Sure, but Bell also has a bunch of numbers that you can't prove aren't zero. And a bunch of other *different* numbers that you can't tell apart from zero. Bell also discards the law of excluded middle, so the 4th point doesn't work in Bell's context. Lastly, as long as people are using infantesimals called dx, I'll point out that dydx (and higher order terms) see a lot of use, and that dydx = dy * dx wouldn't be all that usefull if it were always zero. Endomorphic 23:04, 18 March 2007 (UTC)

[edit] Re-writing

Lots of intersting things and questions in the article and discussion, but maybe now would be a good time to re-write the whole article. This I suggets to do as I have been working in the area of nonstandard analysis for some time. I use it for teaching and have met most of the leading researchers of the field. The historical part and philosophical part are also of interest. I think the article needs a new outline so that extensions would be easier.

I would not plan to hope to write The definite article. I just think I could make some things clearer and hope that others would improve.

No offence to the first writer. First version will come up soon.

Odonovanr 20:04, 10 January 2007 (UTC)

[edit] Merger?

I've rewritten the article originally known as Differential (calculus) into an article Differential (infinitesimal). There is some overlap with the article here, although the purpose of the Differential (infinitesimal) article is to give an overview of the historical meaning of differentials such as dx, as well as ways to the notion rigorous. Comments would be welcome. Also if anyone wants to propose some sort of merger or any other way to pool ideas related to infinitesimals, please discuss below. Geometry guy 22:32, 11 March 2007 (UTC)

Given records:
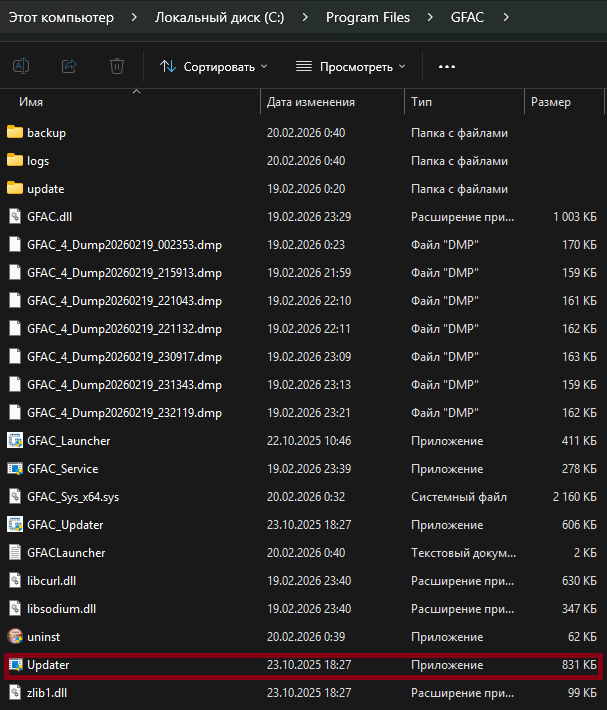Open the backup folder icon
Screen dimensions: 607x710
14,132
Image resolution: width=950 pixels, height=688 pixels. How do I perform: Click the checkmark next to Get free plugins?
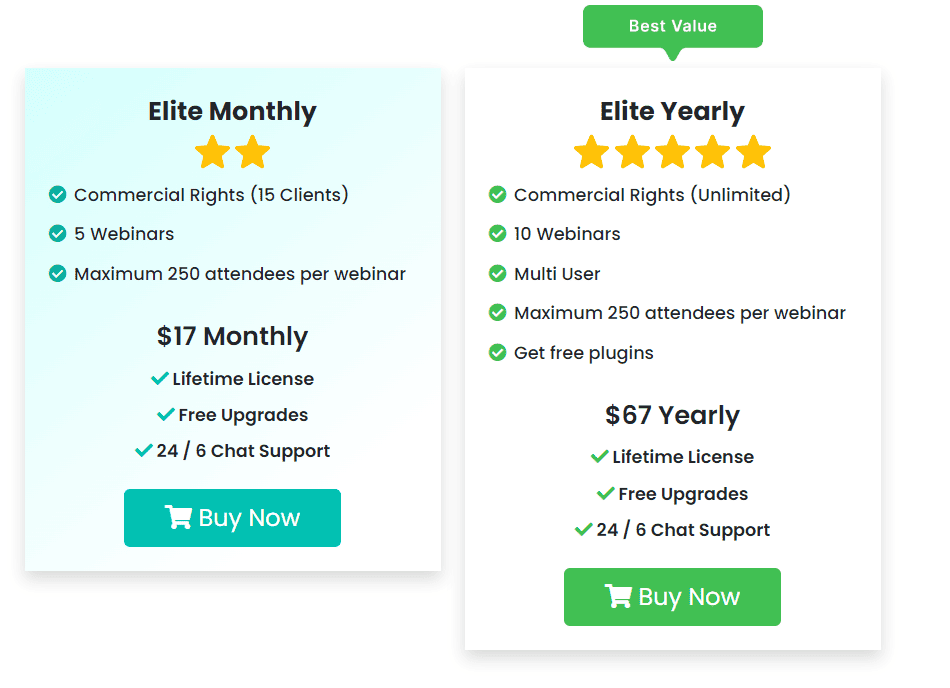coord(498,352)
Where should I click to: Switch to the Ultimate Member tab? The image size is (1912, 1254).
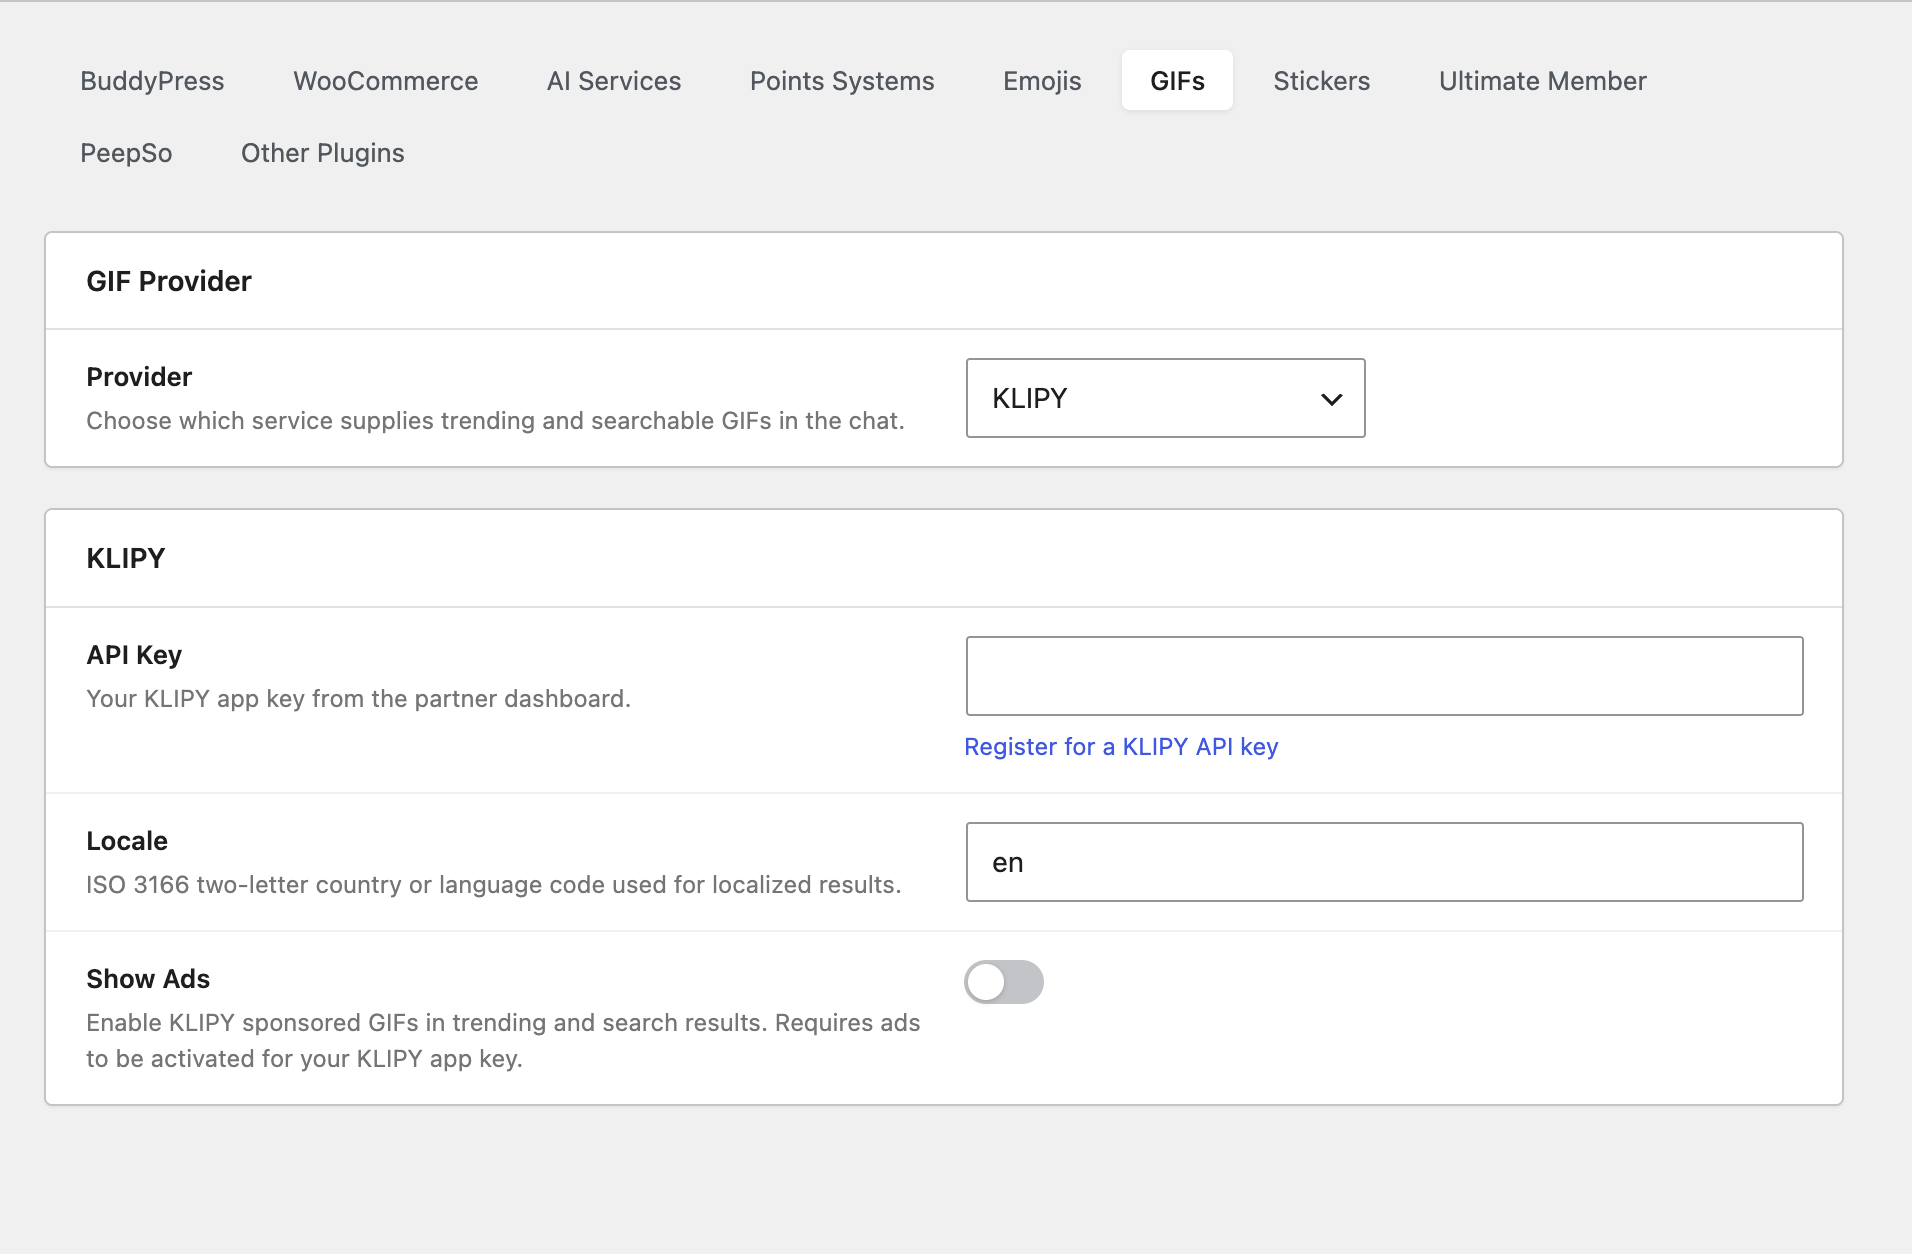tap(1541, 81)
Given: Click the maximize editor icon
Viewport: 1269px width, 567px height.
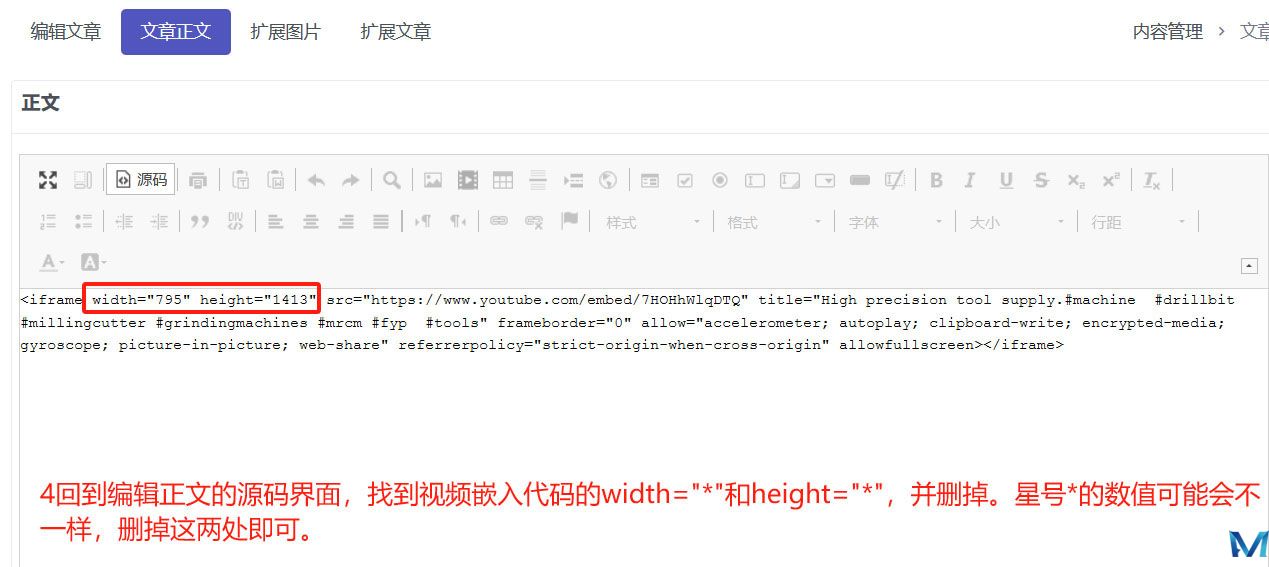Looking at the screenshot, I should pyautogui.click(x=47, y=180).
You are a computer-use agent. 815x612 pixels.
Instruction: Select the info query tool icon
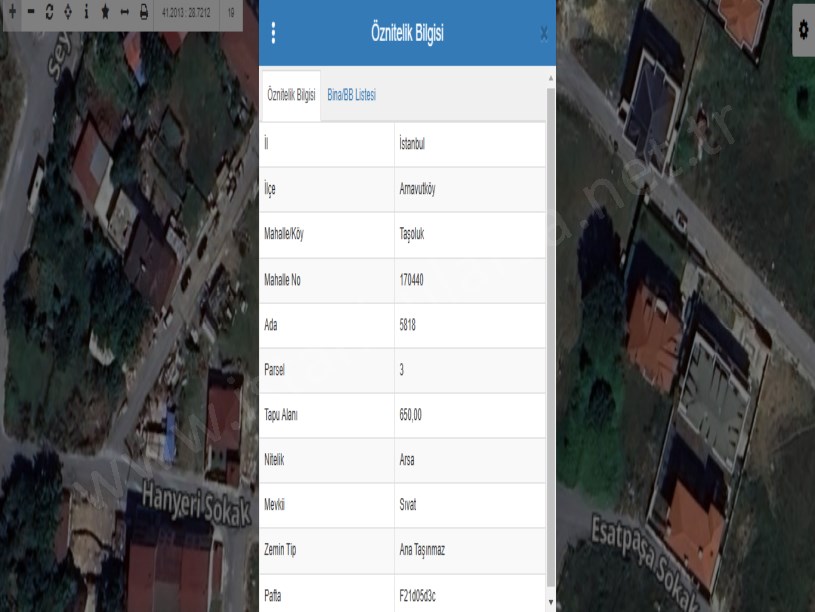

Task requirements:
**A)** Name every user who signs a comment in the discussion on infinitesimals.
**B)** Continue the discussion on infinitesimals, starting after its last comment.

Answers to the exercises:
**A)** Endomorphic, Odonovanr, Geometry guy

**B)**
I think that's a bad idea. Infintesimals and differentials are confused for each other enough already. Infintesimals are numbers smaller than any positive real number; they are elements that might live within a field structure extending the reals. If t is an infintesimal, you can always say t < 3 and be sure of the truth. Differentials in integration and differential equations are very different creatures; within the context of dy/dx = 3x, the equation dx < 3 is not sensible at all. Endomorphic 23:28, 18 March 2007 (UTC)

Why is it not sensible? One can have dy/dx = 3x and of course dy and dx are infinitesimals, and so of course |dy| and |dx| < 1. Michael Hardy 23:32, 18 March 2007 (UTC)

It's not sensible because dx and dy are either measures, differential 1-forms, linear mappings, or whatnot. They're not something you can intuitively extend the reals to include. You can't take the wedge product of 2 and 3, for instance. There are contexts for numbers like 3, such as being an equivalence class of certain Cauchy sequences. There are contexts for differential forms and measures, such as dy = F dx where F = dy/dx. Infintesimals (in the sense of number smaller than all other strictly positive reals) work in the first context, but not in the second. Endomorphic 00:12, 19 March 2007 (UTC)

In some contexts they may by differential 1-forms or the like. But Leibniz thought of dy and dx as being infinitely small incrememnts of y and x, so that dy/dx is the ratio of increments. For integrals, if you think of dx as an infinitely small increment of x, then, for example, if f(x) is measured in meters per second, and x (and so also dx) in seconds, then f(xdx is in meters, and is an infinitely small distance, and the integral is the sum of infinitely many such infinitely small distances. So we're talking about things that you can "intuitively extend the reals to include". Of course there are other ways of looking at things, in which dx is for example a measure; no one denies that. Michael Hardy 00:53, 19 March 2007 (UTC)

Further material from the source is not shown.